Just doing that gave more opportunities to talk to people, which as drethelin said, is very useful. If you take charge in organizing things, it helps a huge amount with social respect/status. The wide range of acquaintances happens by default.
You do have to make the effort to start hanging out with people outside the regular meetings though. It’s pretty easy to do that if the meeting is just before a meal time, because then there’s the convenient suggestion of eating together. In other cases, invite them to a party, along with several other people. Being known as the one who organizes groups is very useful for your goals.
Thank you for the advice!
This is comforting.
Out of curiosity, what kind of organizations are you active in? I’m trying to think of stereotypical campus organizations and isolate ones that I would enjoy, and I can’t come up with too many. I like chess, so I guess if there’s a chess club on campus I’ll at least check it out, but that’s all I can think of.

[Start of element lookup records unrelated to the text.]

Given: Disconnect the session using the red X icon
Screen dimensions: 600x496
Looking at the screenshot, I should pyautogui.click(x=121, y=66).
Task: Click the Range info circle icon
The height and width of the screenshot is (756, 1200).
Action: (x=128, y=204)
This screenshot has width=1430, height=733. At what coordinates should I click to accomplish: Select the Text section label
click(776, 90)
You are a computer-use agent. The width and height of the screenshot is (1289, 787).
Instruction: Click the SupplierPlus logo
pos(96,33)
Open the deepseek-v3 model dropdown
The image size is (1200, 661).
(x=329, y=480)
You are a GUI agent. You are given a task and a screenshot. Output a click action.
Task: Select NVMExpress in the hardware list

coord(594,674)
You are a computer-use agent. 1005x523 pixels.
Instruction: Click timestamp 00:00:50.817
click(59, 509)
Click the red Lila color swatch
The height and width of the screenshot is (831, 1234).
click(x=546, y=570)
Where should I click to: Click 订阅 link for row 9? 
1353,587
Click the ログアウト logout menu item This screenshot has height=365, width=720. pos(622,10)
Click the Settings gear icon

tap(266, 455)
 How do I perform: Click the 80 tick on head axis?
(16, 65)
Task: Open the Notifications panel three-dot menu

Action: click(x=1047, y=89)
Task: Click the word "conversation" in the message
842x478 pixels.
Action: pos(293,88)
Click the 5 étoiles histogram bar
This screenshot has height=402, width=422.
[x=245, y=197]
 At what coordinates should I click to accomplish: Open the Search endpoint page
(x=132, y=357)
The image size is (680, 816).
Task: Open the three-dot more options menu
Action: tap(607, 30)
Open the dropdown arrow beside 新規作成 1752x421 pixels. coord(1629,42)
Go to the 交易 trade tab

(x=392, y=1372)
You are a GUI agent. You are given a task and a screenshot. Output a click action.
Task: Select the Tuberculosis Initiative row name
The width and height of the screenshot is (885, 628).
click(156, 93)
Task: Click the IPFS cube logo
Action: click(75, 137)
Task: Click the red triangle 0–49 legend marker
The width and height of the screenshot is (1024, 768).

I speak from experience: Go to something new every week, or every day early when classes are light. As much as you can stand. You figure out what you like by trying things and not going back to lame events.
I am an introvert, and I found it easy to make friends in college in the right clubs. When everyone shares an interest, it’s easy repeatedly meet people and interact.
I will strongly consider doing this. Thank you.
I’m in Secular Alliance, Queers and Associates, my school’s circus club, massage, and our BDSM club. There are a few others that I go to when I can, but those are the main ones.
I second BrassLion’s advice. Also, look at all the clubs ones that seem interesting, and sign up for their listhost as a reminder to go to them.
Wow, that must be interesting.
Yep, I enjoy it a lot. Came my first year in college because I was vaguely curious, and it ended up becoming a pretty big part of my life!